The latest quarterly results from IBM have revealed that the cloud business of the tech giant is growing but not as fast as its rivals such as Google Cloud, Microsoft Azure and Amazon Web Services. IBM’s cloud business is also not growing fast enough to offset the declines that are being registered in the tech company’s legacy business.
In the latest quarterly results IBM reported revenue declines for the 21st quarter in a row. Sales from the cloud unit and the technology services unit of IBM fell by 5.1% to a figure of $8.4 billion. Analysts had been expecting revenues to come in at $8.6 billion. Cloud sales, however, rose by 17% to reach a figure of $3.9 billion when adjusted for currency. In contrast analysts expect growth for Amazon Web Services to come in at 41%.

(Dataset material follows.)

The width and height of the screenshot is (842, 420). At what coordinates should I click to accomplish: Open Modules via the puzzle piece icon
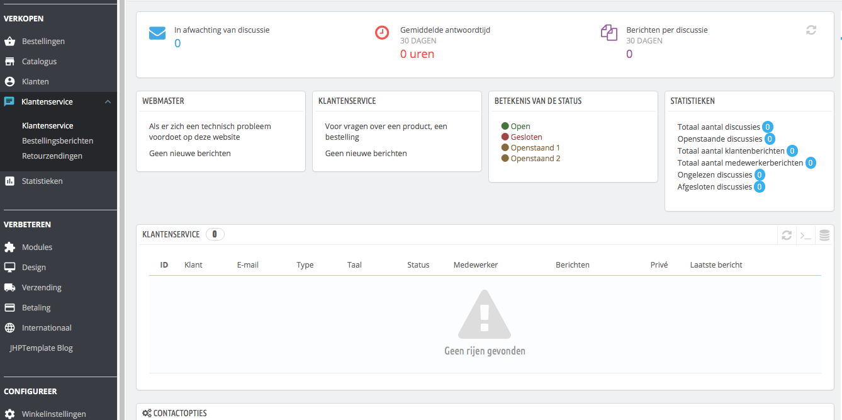point(9,247)
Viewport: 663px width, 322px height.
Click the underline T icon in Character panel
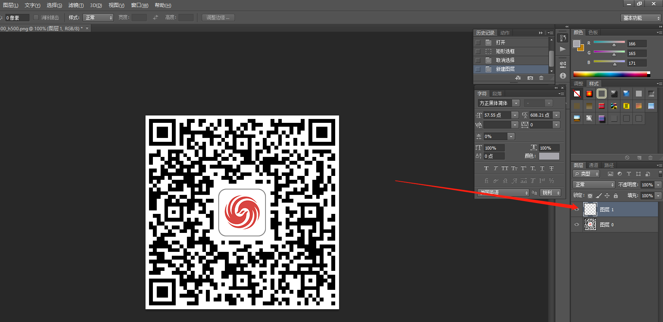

“It was decent, it was not a complete disappointment. One of the big things for us is the relative performance,” Morningstar’s Andrew Yange, said.
Earnings per share
For the full fiscal year, IBM expects earnings per share to come in at $13.80. This is in line with the guidance the company had issued in the first quarter. This was higher than had been anticipated as Wall Street had been expecting the technology firm to issue an earnings per share guidance of $13.68. And having increased its quarterly dividend earlier in the year, compared to its dividend in 2010, IBM’s payout to shareholders will now have more than doubled in the course of that period.
One challenge that the cloud presents for IBM is that the shift to software as a service will lower the revenues that previously used to be obtained from selling software licenses. This is not restricted to IBM, however, and applies to other legacy software firms as well.
Software license renewal
According to a survey conducted by Wedbush Securities, among software firms IBM suffers from the greatest exposure with regards to the renewal of software licenses. In 2016 among 104 buyers of enterprise software in corporations based in the United States, about 41.3% of the respondents revealed that Big Blue possessed the highest contract renewal numbers.
Though the cloud and IBM’s other strategic investments are growing, the turnaround is going to take longer than had earlier been anticipated. According to Yange, between 18 and 24 months will be required before the technology giant is able to resume revenue growth. And even then the growth will be in single digits.